Watch Travel Weekly event panel discussion on innovation and digital transformation
Future of Travel: COVID-19 has made historic data worthless [Webinar]
Leading technologists have warned travel companies that fail to innovate so they can react to an unpredictable market will struggle to survive the Covid-19 pandemic.
A Travel Weekly Future of Travel Week panel discussion on digital transformation and innovation heard how the pandemic has left what was once highly-valued historic consumer data worthless.
Technology experts, including Andy Owen-Jones, founder and chief executive of data analytics specialist bd4travel, said the pandemic has changed the context for what is considered innovative.
“One of my favourite expressions at the moment is ‘data is the new oil’ and what’s most interesting for me is when there’s no demand for oil the price of reserves plummet,” said Owen-Jones.
“And so when there’s no demand in the travel industry and your data reserves that you have built up over the last five years you’ve got this incredible detailed history of people [and] the value of that goes to zero, or even negative.
“So, you’ve got to focus on the immediate, what is actually happening now, and the Customer Relationship Management [CRM] history and all the systems you’ve established to deal with that are just costs.”

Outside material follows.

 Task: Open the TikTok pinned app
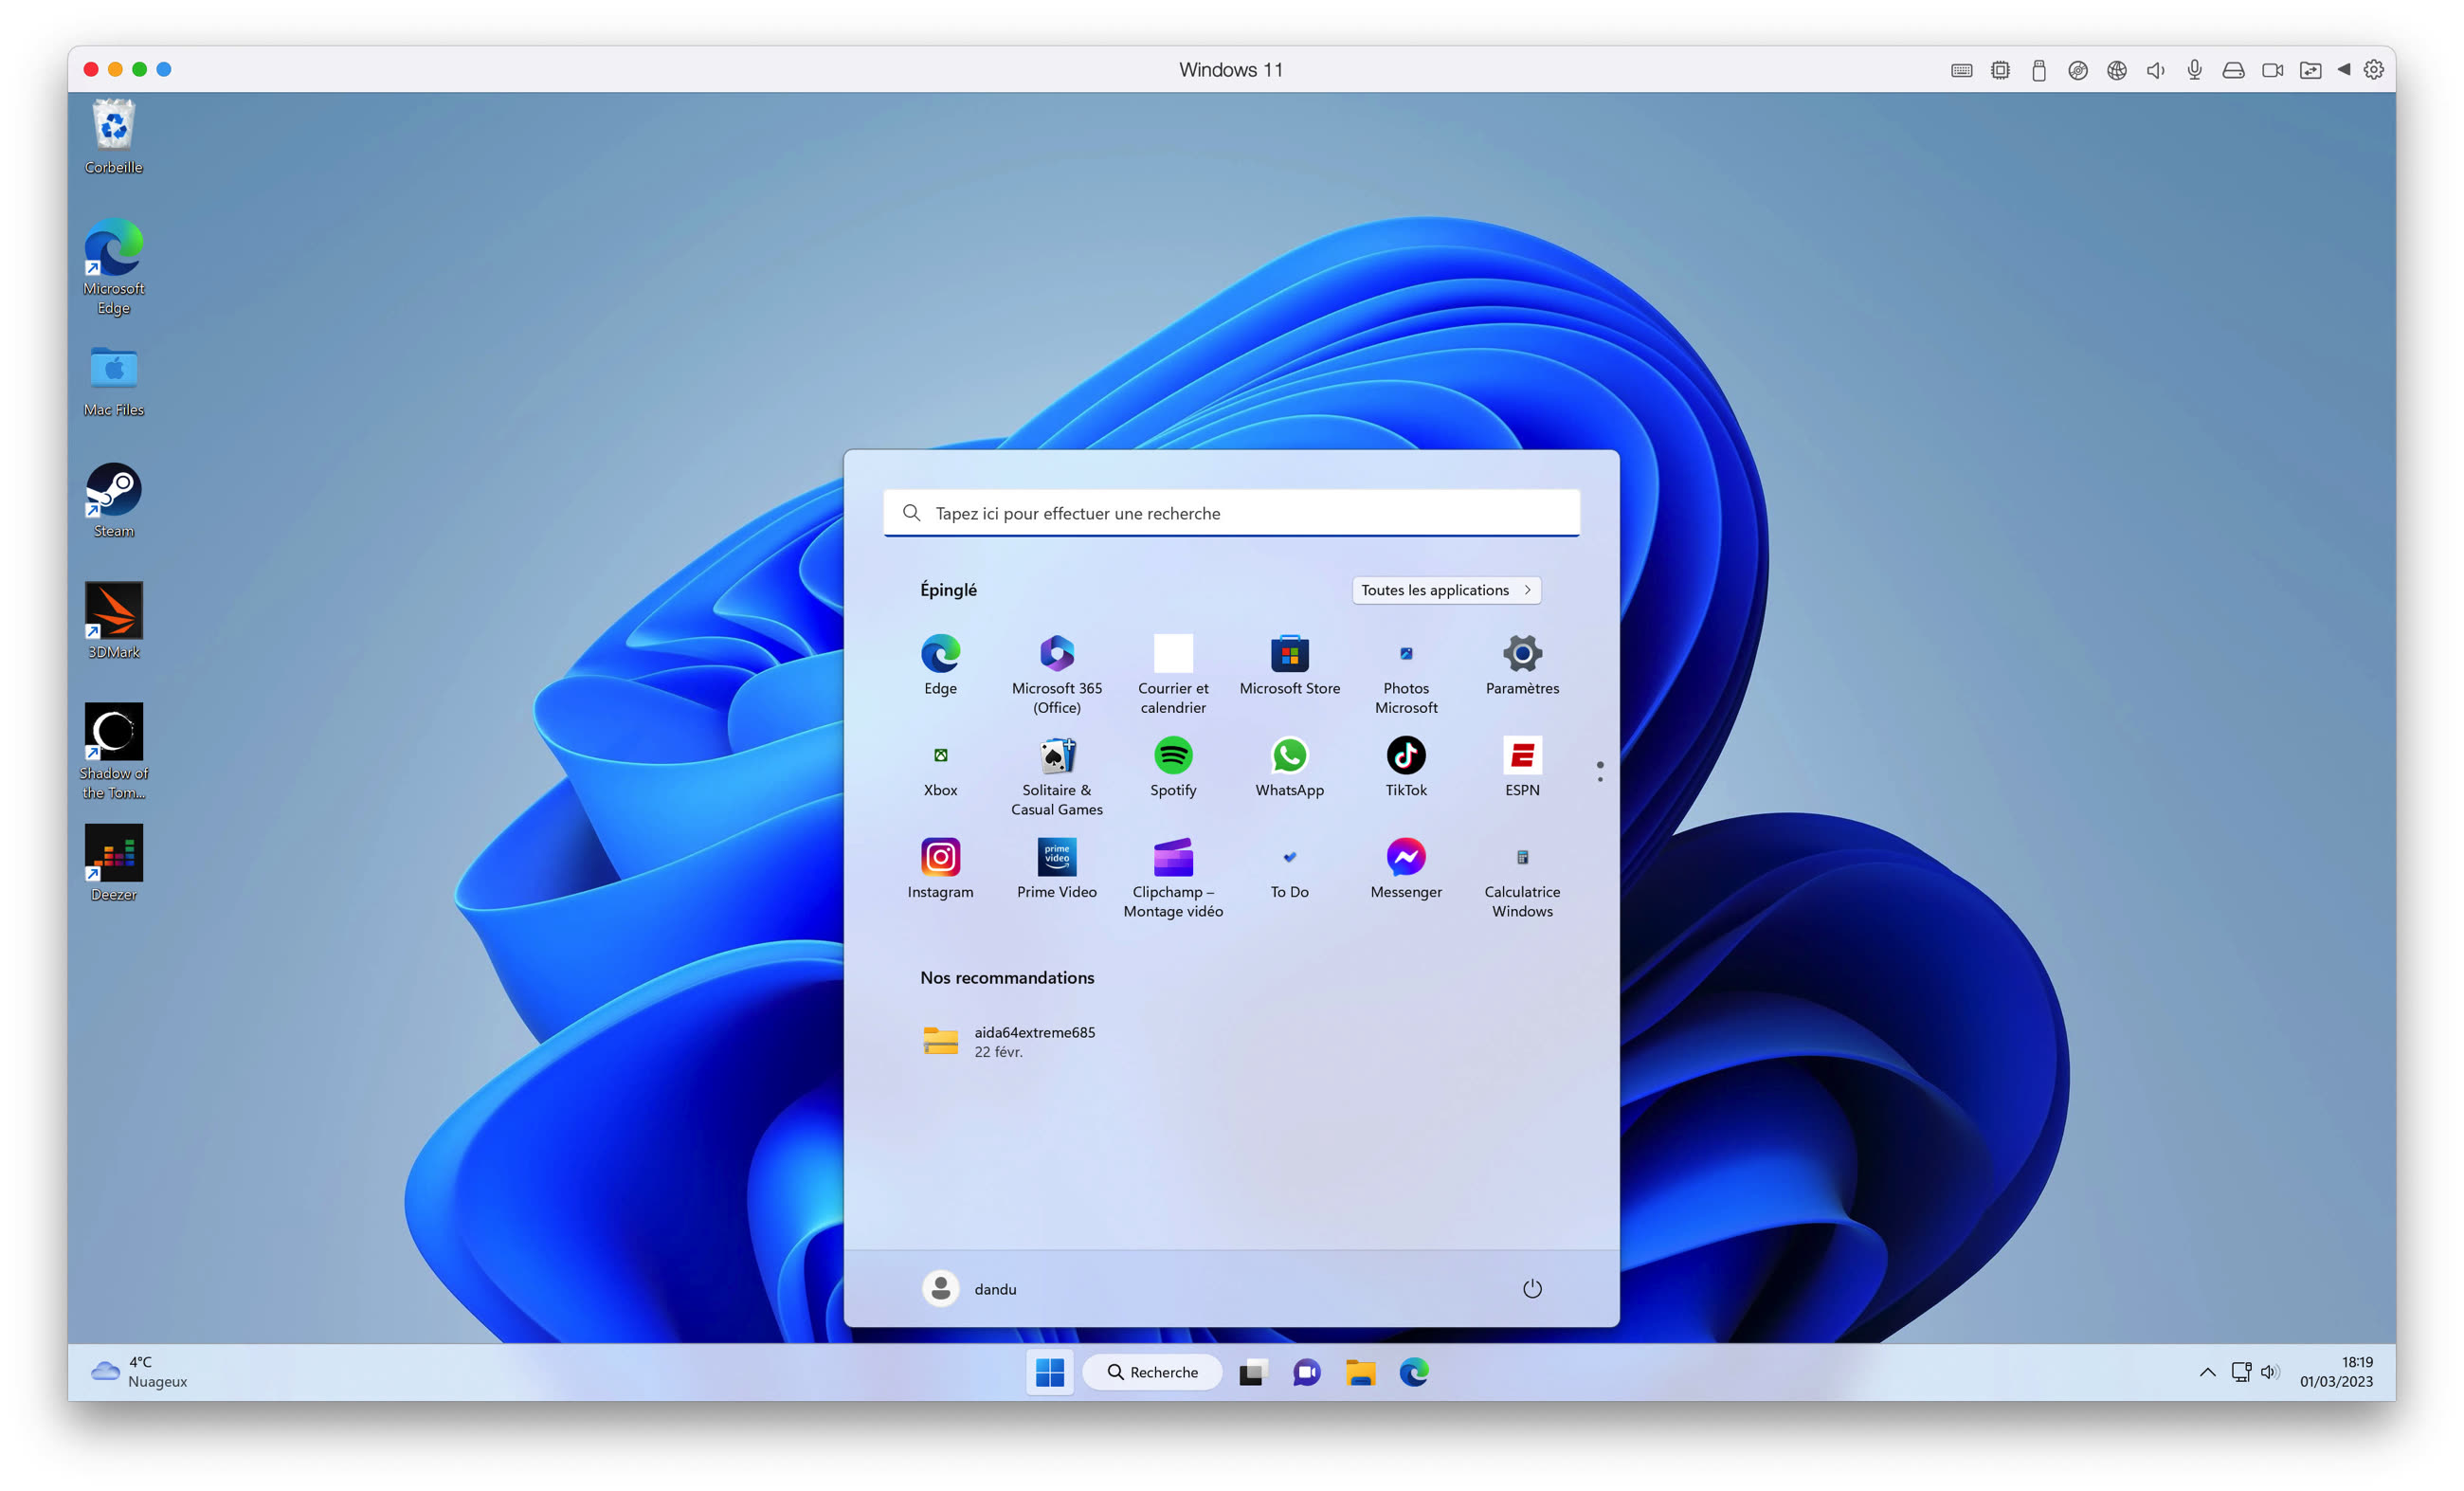[x=1405, y=768]
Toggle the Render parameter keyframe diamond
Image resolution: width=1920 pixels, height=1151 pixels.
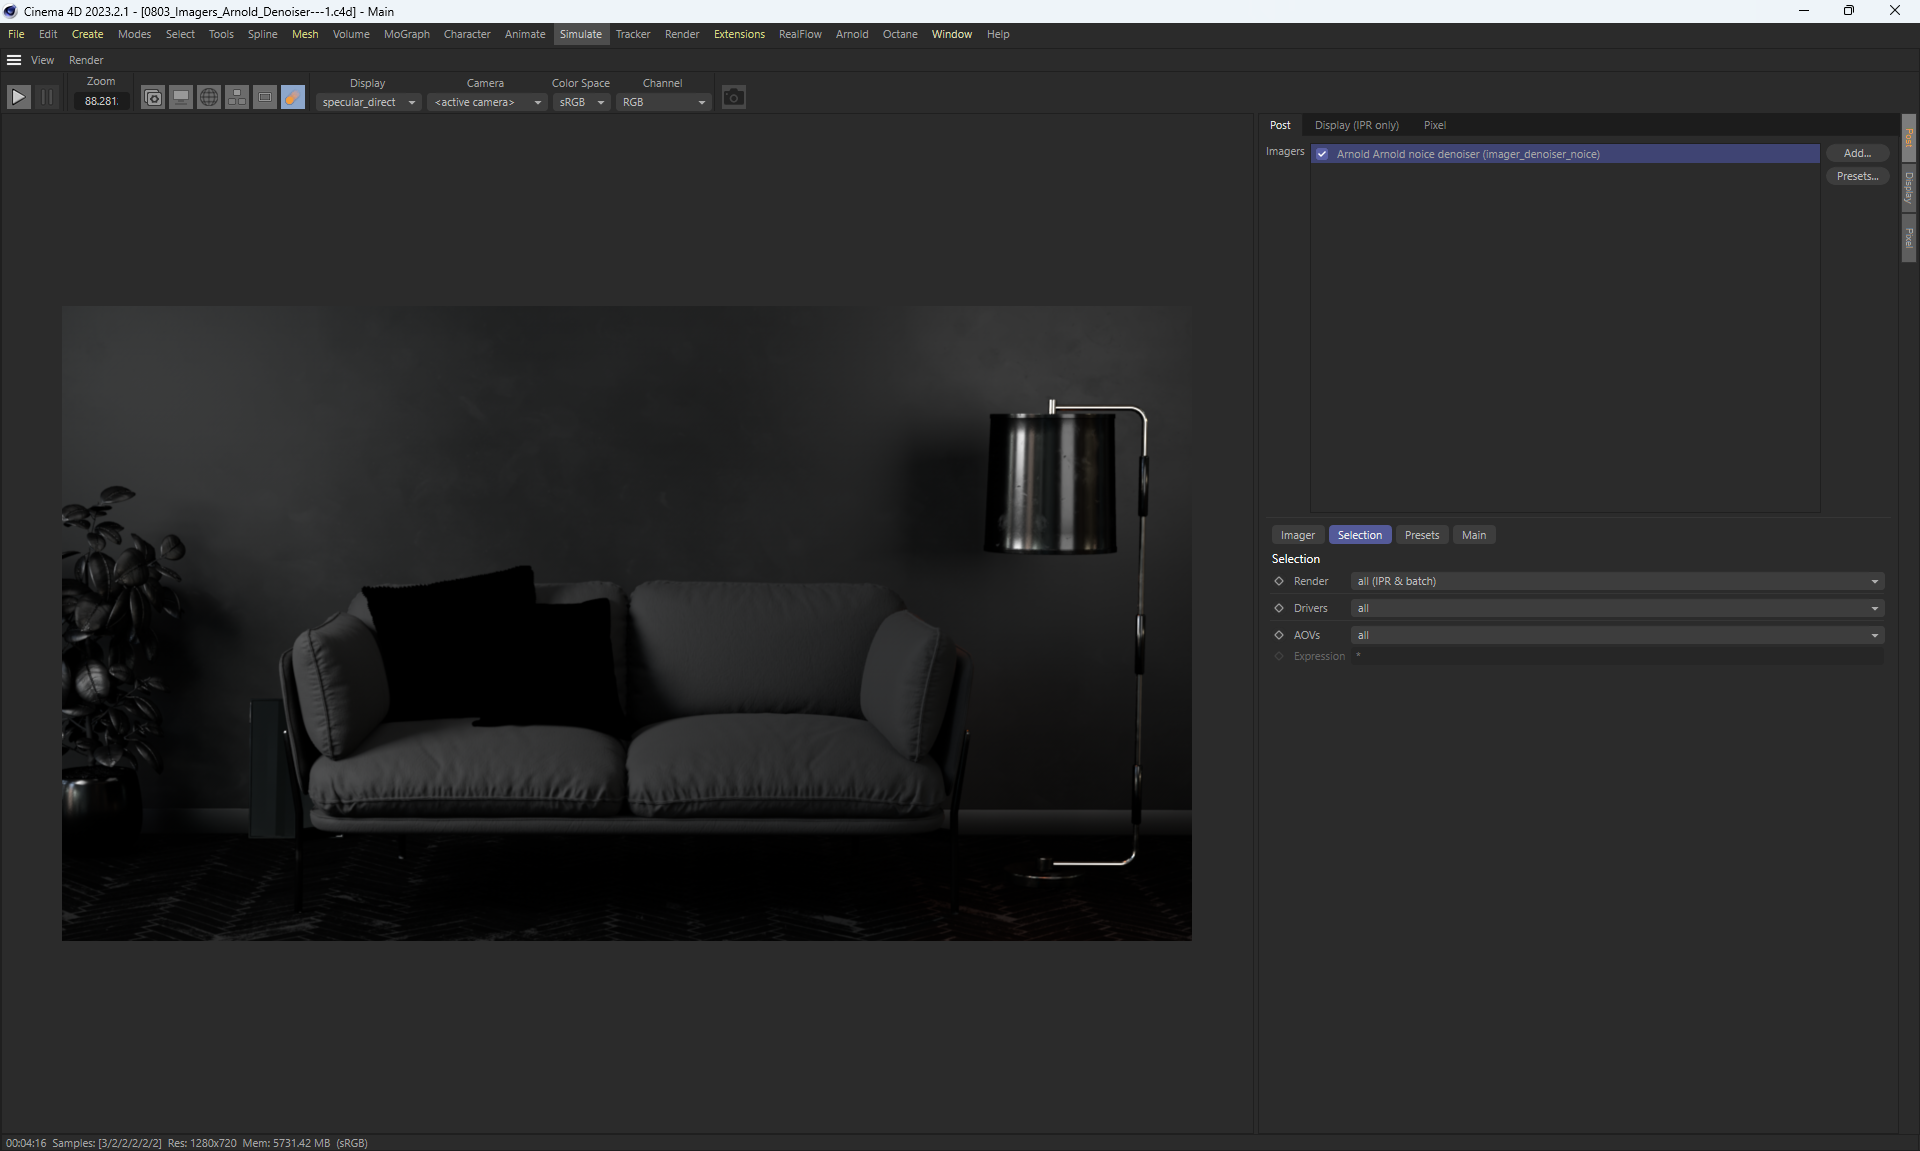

Owen-Jones added: “A nice illustration of this would be if you had designed the best widget to analyse the last five years of business travel for every individual and you could work out what they were going to do next that would have been a fantastic innovation 12 months ago.
“Now it’s useless because no one’s going on business travel. However, if you invented something that predicted what someone would do out of the data they’re using now, and you could predict who’s going to start buying holidays, then that would be really useful, but it might have been useless 12 months ago.”
Mark Jordan, managing director at Babble Contact, which supplies call centre and communications technology to travel firms, agreed that innovation must be judged against the context of the Covid pandemic.
“Context is critically important to this, and data,” he said. “What was a good idea 12 months ago potentially doesn’t have the same value today and vice versa.
“What we’re seeing is clients wanting to understand what trends they’re seeing within their organisations, what their customers are telling them as quickly as possible and writing off data from years ago and only really being interested in what happened today, yesterday and last week.
“Years and years of information is suddenly not as valuable or usable as it was previously. Innovation for us, at the moment, is focused around linking systems, sharing information and the concept of a single pane of glass view into what the customers are looking to do.”
Ben Stirling, managing director of Webloyalty and Incentive Networks, said travel firms must find ways of engaging with consumers outside of their travel needs.
“Some of the interesting things we have seen are those firms who are starting to think differently about how they’ve always interacted with consumers and becoming a part of that every day has suddenly become increasingly relevant for a lot of businesses,” he said.
“When you lose your voice with your consumer to talk about travel what else can you talk to them about? That’s where I think we’ve seen a lot innovation and some organisations reacting faster than others.
“If you lose that voice, you’ve almost lost everything because you have nothing to say to the consumer when they’re not buying what you’re selling.”
Stirling said there has been a decade’s worth of growth in online activity in just eight weeks due to the pandemic and 75% of consumers are saying that will continue after the Covid-19 crisis ends.
He said firms must react to these behavioural changes. “You can either do something big and blue sky, or you can seek to consistently innovate what you’re doing,” Stirling said.
“We’re all responsible as leaders to manage the businesses we’re in and the businesses we’re becoming because if you don’t you will become obsolete.
“There are a number of major crises that can happen that can cause you to go out of business from technology changes, legislation changes, industry changes, people changes. They can all happen at any moment.
“You’ve got to be adapting and evolving in order to be staying relevant and maintaining what you do today but also what you’re going to be doing tomorrow.”